Sentence Coupling Analysis and Sentence Generation - SCASG
- This is a service for analyzing and generating NLP training sentences based on
TF-IDF
,WordNet
, andspaCy
. - The details are published in 2023 International Computer Symposium (ICS) and accessible here.
- Best Student Paper
Simply execute the command:
python app.py
And you can use SCASG
in conjunction with BOTEN
- This research suggests that developers pay attention to the coupling between training sentences, reducing the similarity of sentences belong different Intents, to avoid recognition errors.

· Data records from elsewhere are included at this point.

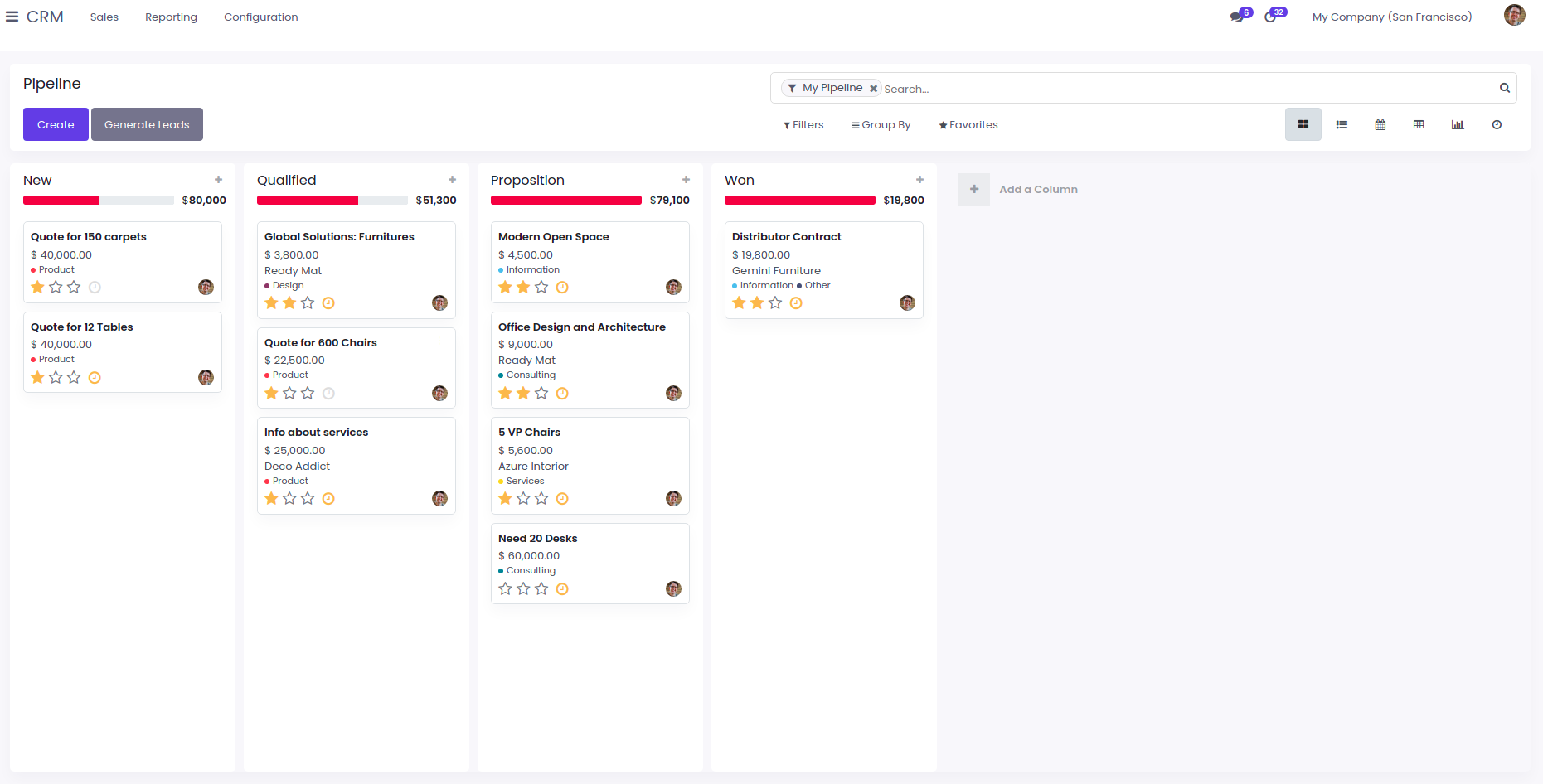Image resolution: width=1543 pixels, height=784 pixels.
Task: Open the Favorites dropdown
Action: (968, 125)
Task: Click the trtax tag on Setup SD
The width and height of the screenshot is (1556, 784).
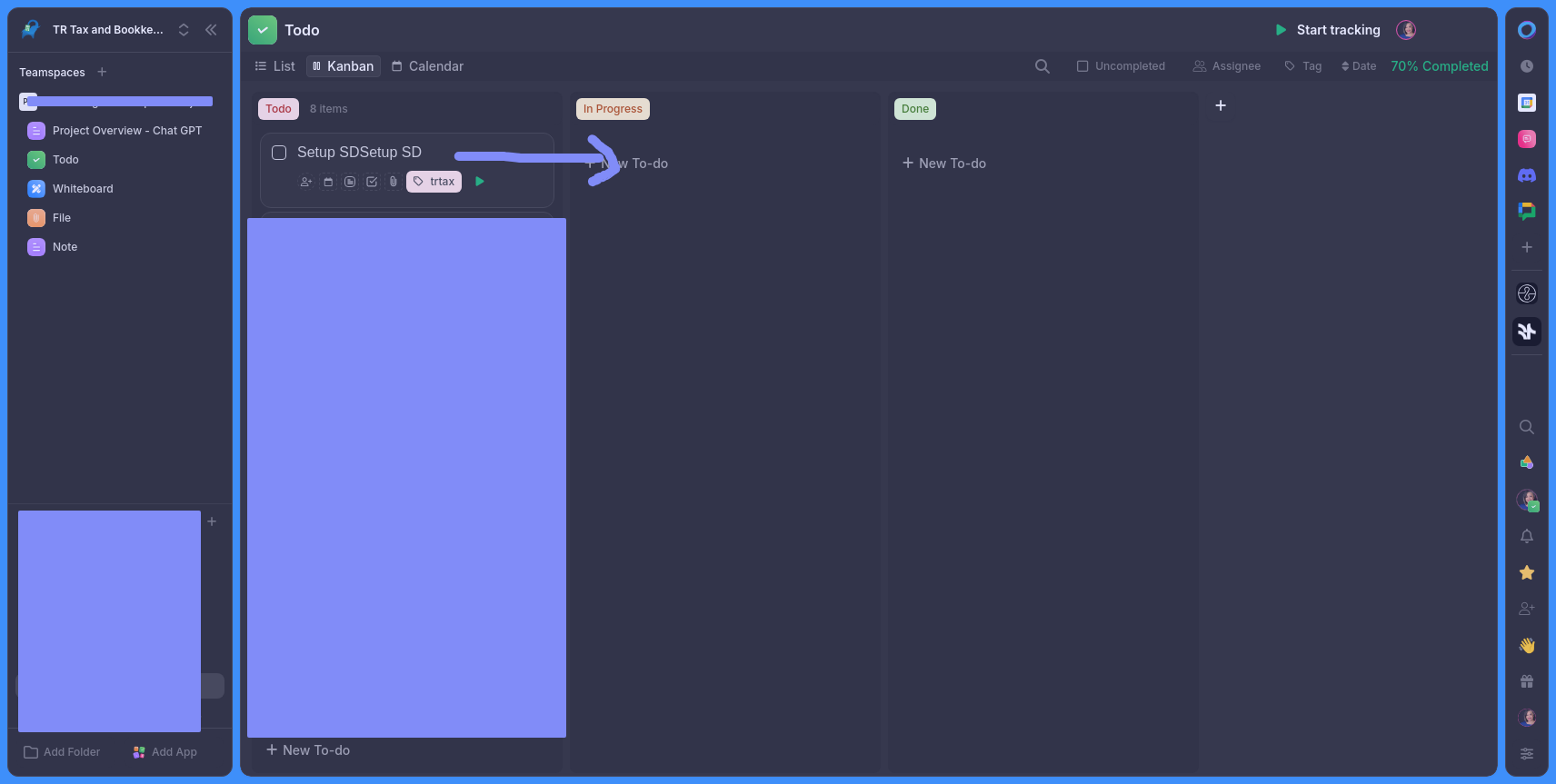Action: [x=434, y=182]
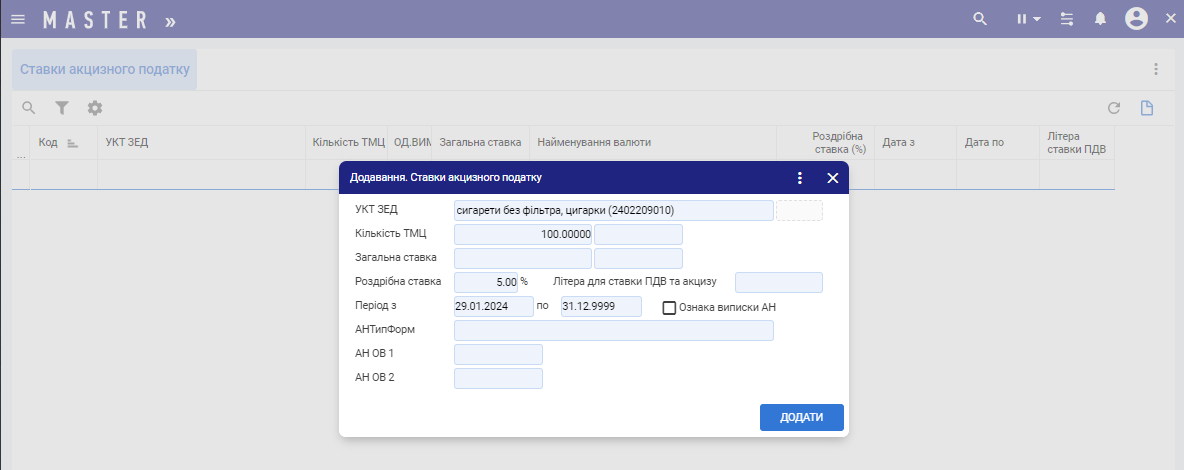This screenshot has height=470, width=1184.
Task: Click the filter funnel icon
Action: point(62,108)
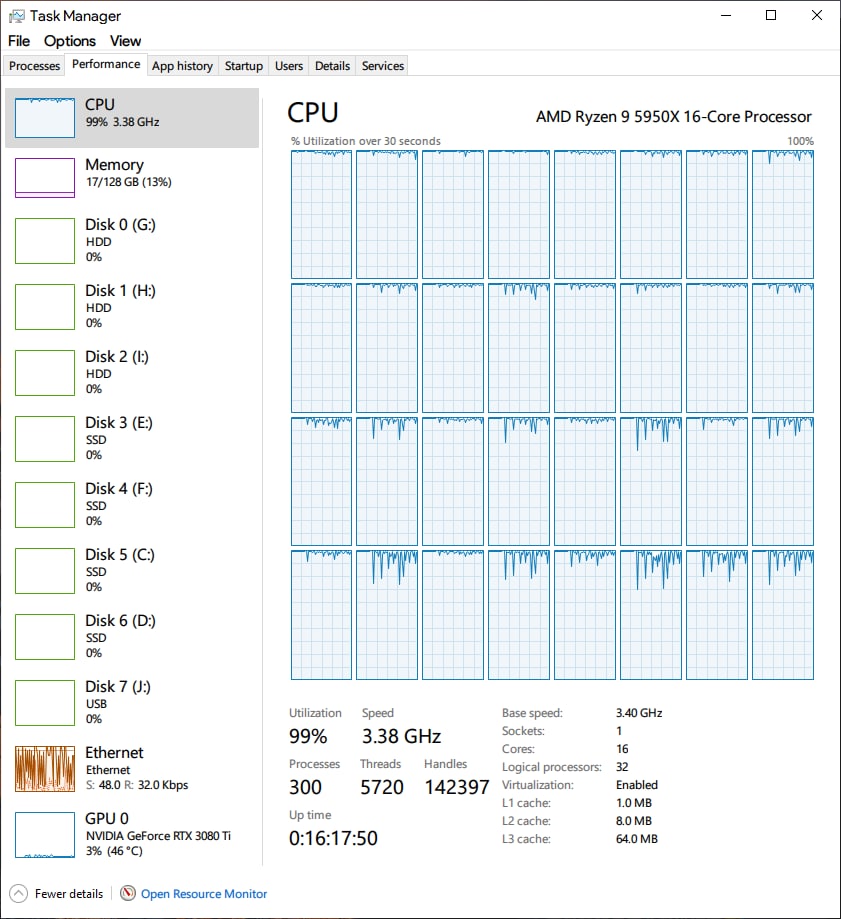841x919 pixels.
Task: Select the CPU mini graph in sidebar
Action: 45,118
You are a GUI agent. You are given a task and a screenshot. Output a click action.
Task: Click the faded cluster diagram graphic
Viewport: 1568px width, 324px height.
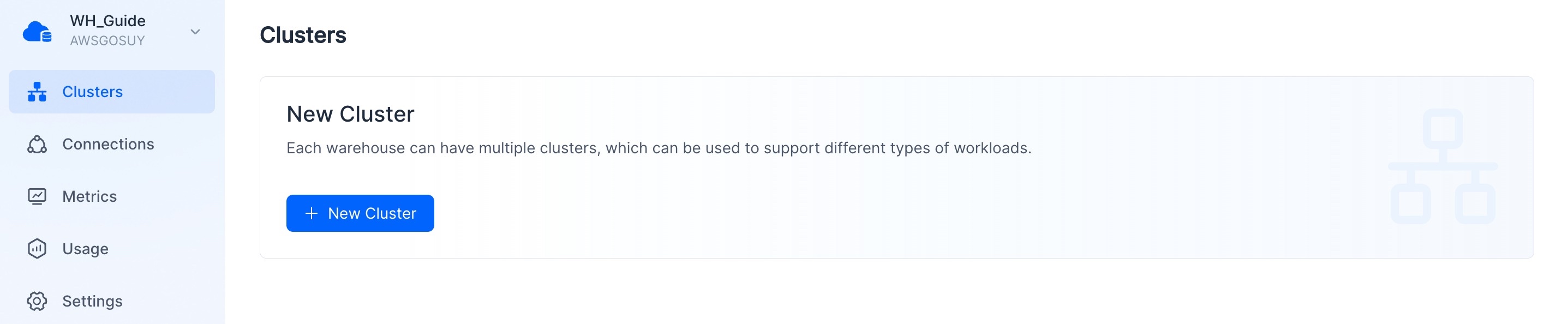(x=1443, y=166)
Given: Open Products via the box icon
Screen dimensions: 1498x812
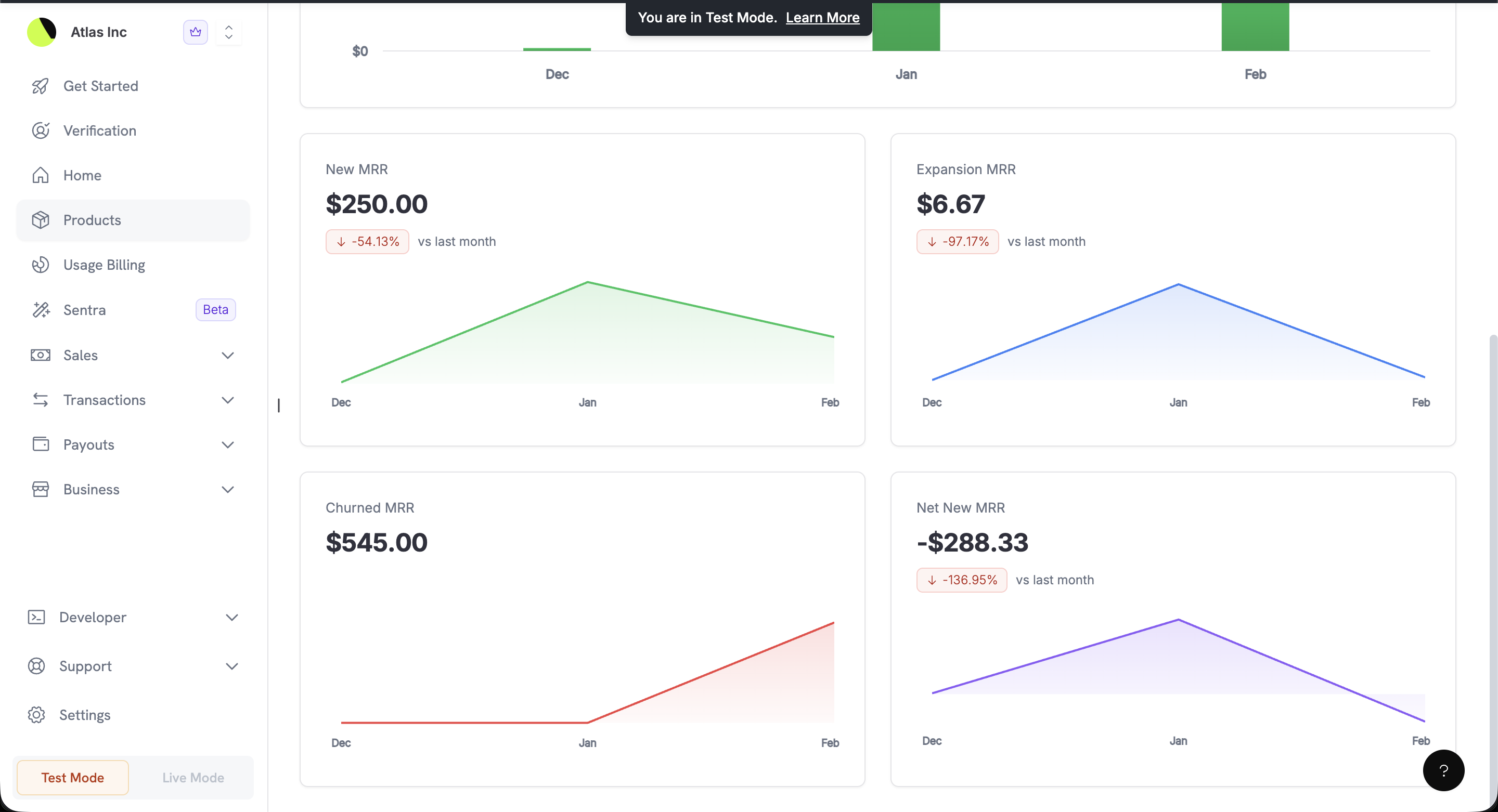Looking at the screenshot, I should (x=41, y=220).
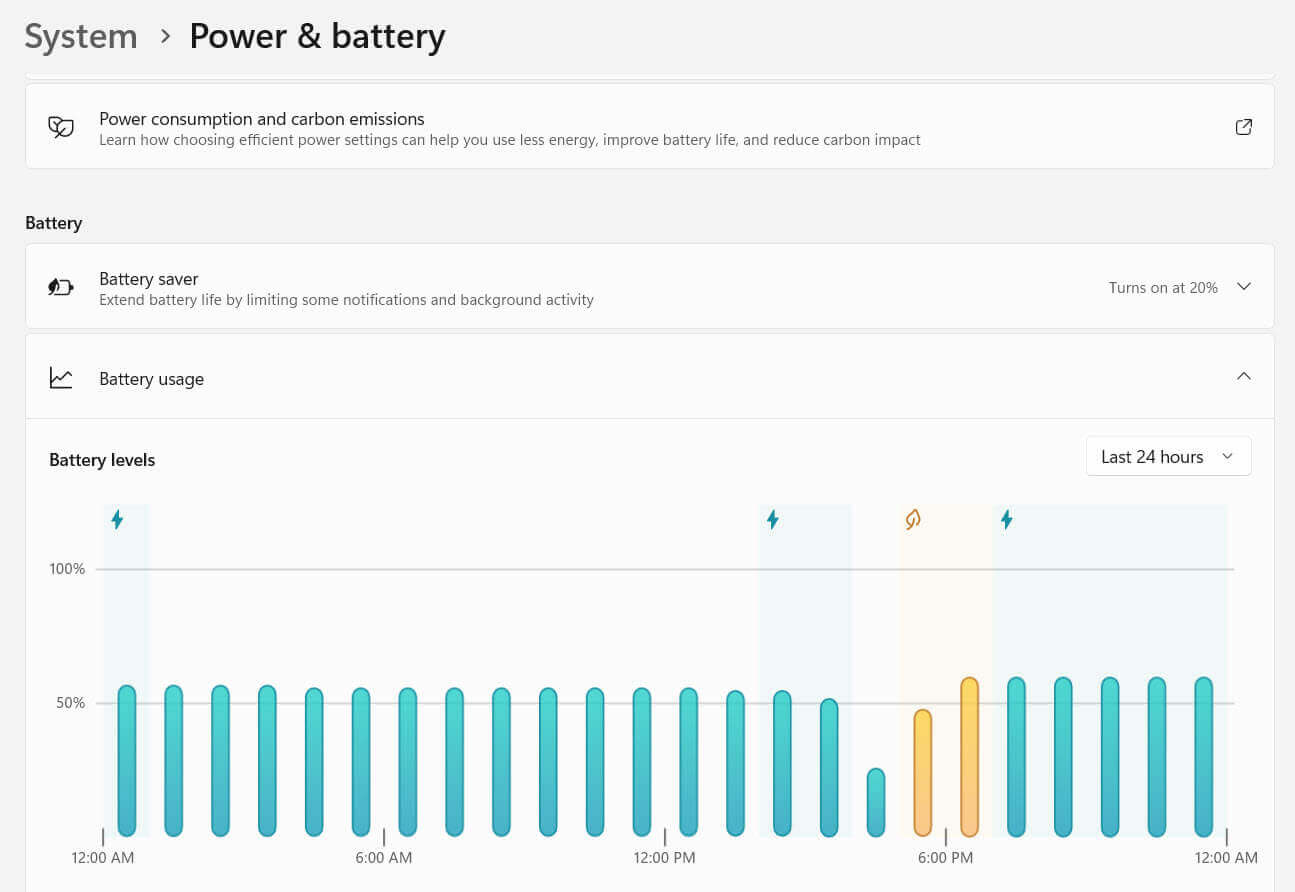Select the first orange battery saver bar

pyautogui.click(x=923, y=773)
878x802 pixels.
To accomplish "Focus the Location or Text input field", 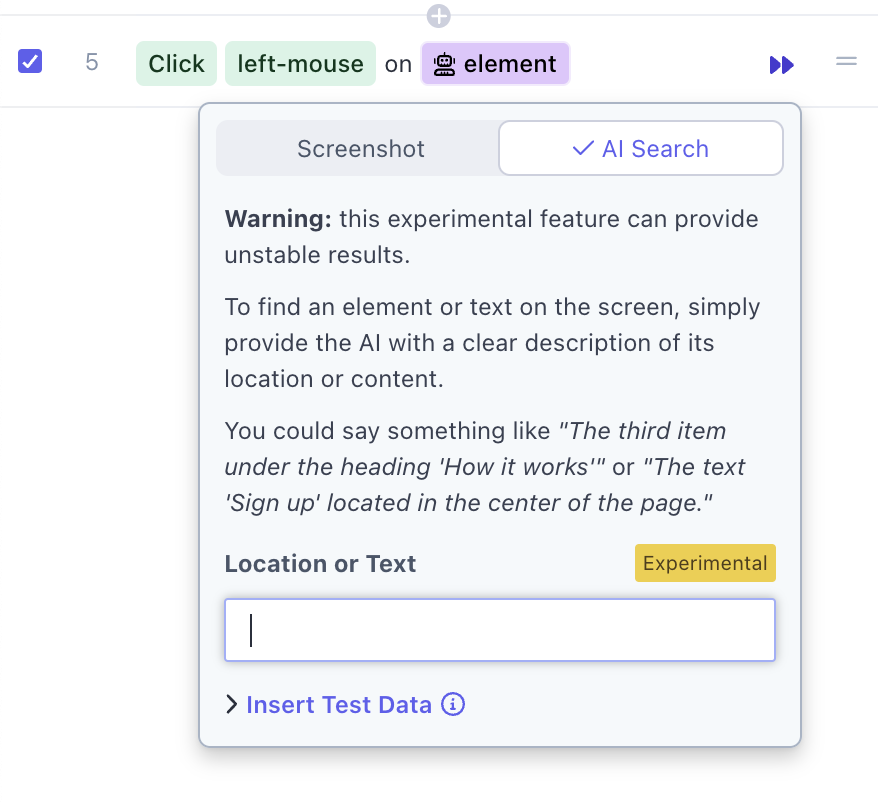I will coord(500,630).
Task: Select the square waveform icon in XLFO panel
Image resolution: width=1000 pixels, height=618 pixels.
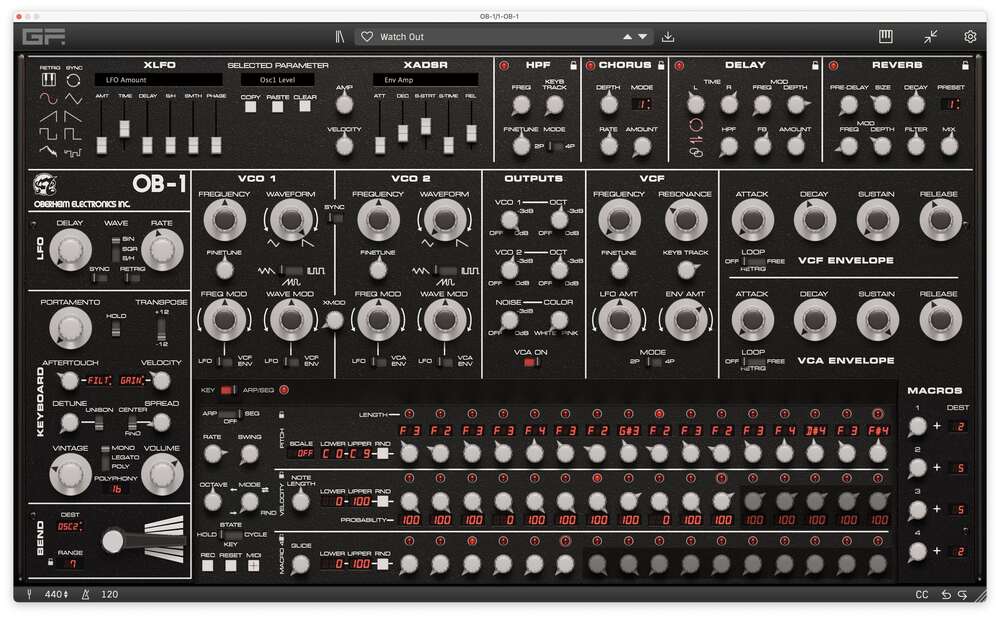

- If the meaning of the sentences under the same intent is too similar, the trained NLP model may only be able to judge the sentence input of a single pattern, resulting in
overfitting
. - In order to avoid the
overfitting
of the model, developers should try to write a variety of training sentence patterns, so this research did not list Cohesion improvement as a research target. - In our research, we will use
TF-IDF
,WordNet
andspaCy
to calculate the similarity between training sentences, and raise warnings for the sentences with similar meanings between different Intents, and suggest developers modify them.
- Convert all text to lowercase.
- Lemmatize the words to original.
- Remove
stop words
. - Use
TF-IDF
to calculate the weight of all words in individual sentences, and build a Corpus Index. - Represent the constituent words of each training sentence with a weight value, and the sentence can be converted into a one-dimensional vector.
- Calculate the Cosine Similarity between the sentence vectors to get the similarity value of the two sentences.
This method may cause two sentences with similar meanings, but the Cosine Similarity is still low because the same words do not appear. Therefore, we propose two improved methods:
- Use
WordNet
to look up the synonyms of the words used in the training sentences, and usespaCy
to calculate the similarity between the synonyms and the original word. - The weight value of the original word is multiplied by the similarity between the synonym and the original word as the weight value of the synonym in the corpus index.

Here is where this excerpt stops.